Isn't that all rather private now? Why should we be interested in the emotional ups, downs and downs of a person with whom we are not really familiar?

We can protect ourselves from the attack of the emotional world on the security of our well-ordered world by distancing ourselves, letting the picture work as an organised surface in its entirety, admiring the play of colours, delighting in hard cuts and soft transitions, observing how a background sets in when colours override others and push themselves into the foreground. Then we see art as an aesthetic phenomenon that cannot harm us because, when it hangs peacefully on the wall, the combative process of becoming has already run its course.

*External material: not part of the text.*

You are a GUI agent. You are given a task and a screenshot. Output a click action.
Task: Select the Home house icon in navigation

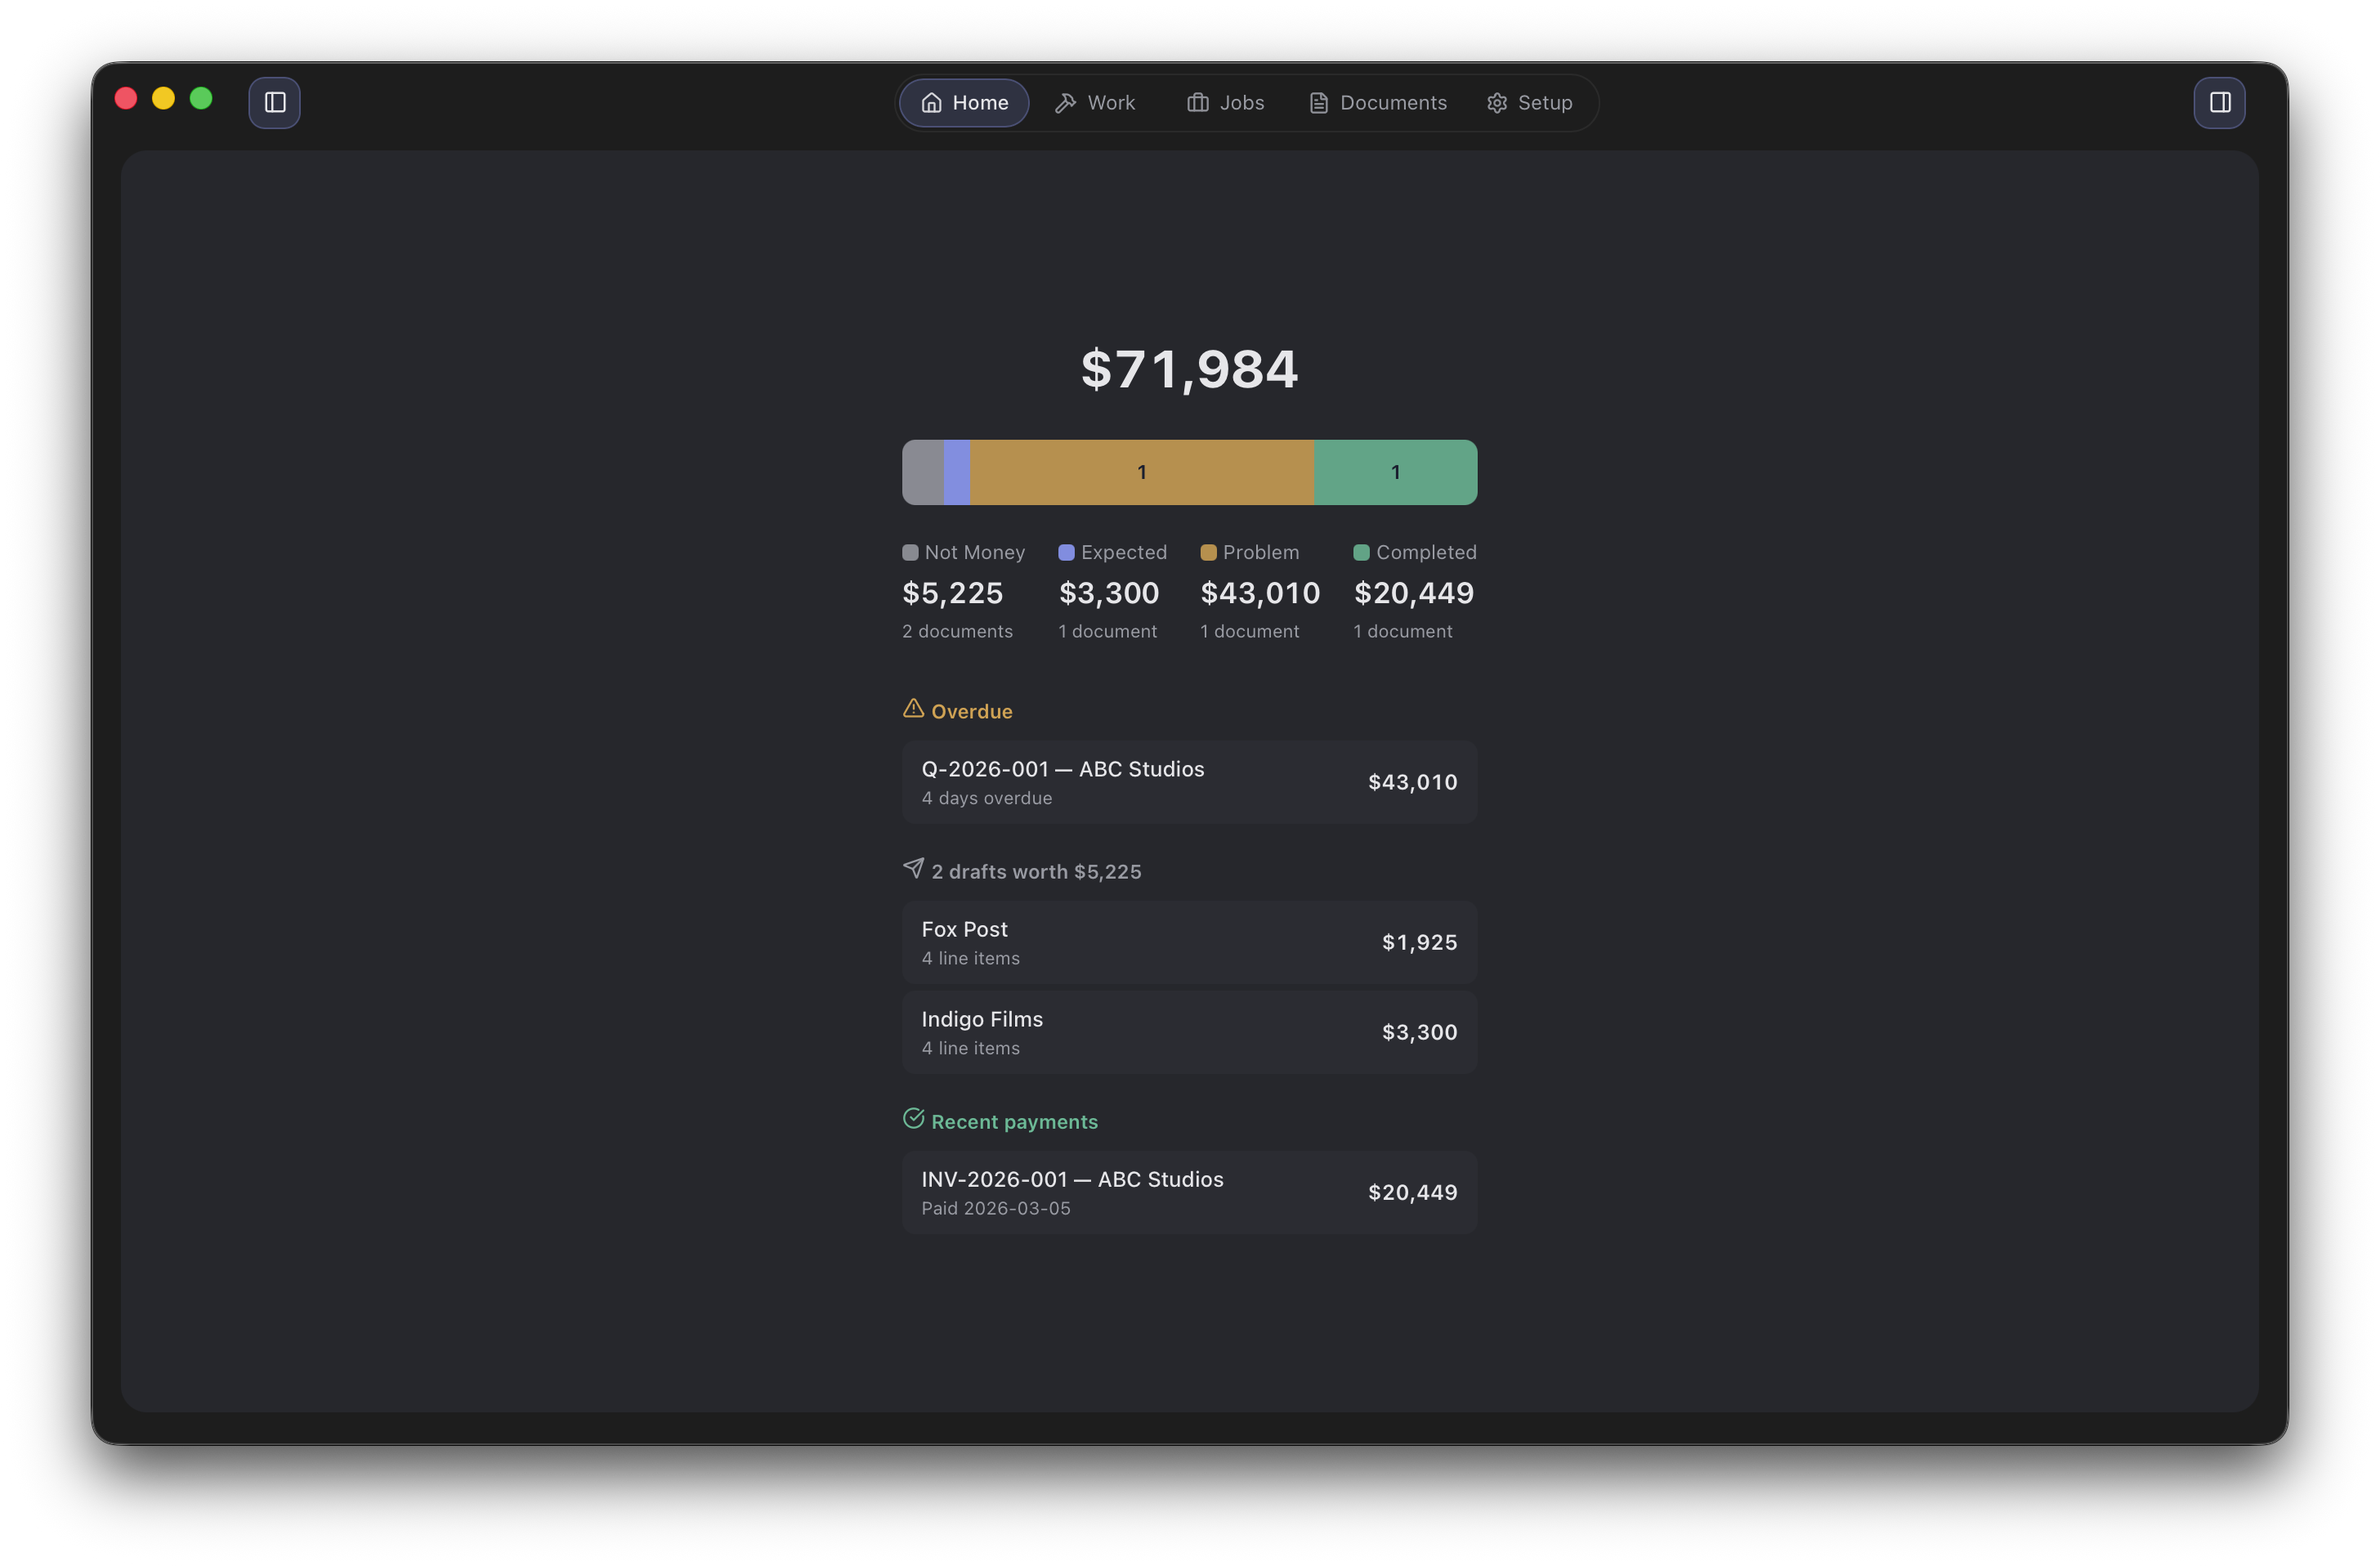(x=931, y=102)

We can expose ourselves to this attack of the emotional world on our well-ordered world by abandoning ourselves to the process character, by allowing ourselves to be drawn into the world of these images vibrating with tension, in which everything is open, because the dynamics of the struggle of the elements among themselves continues in our soul. Then we are prisoners of Eva Kaiser, who has put us under the spell of her images, and no counter-magic can help.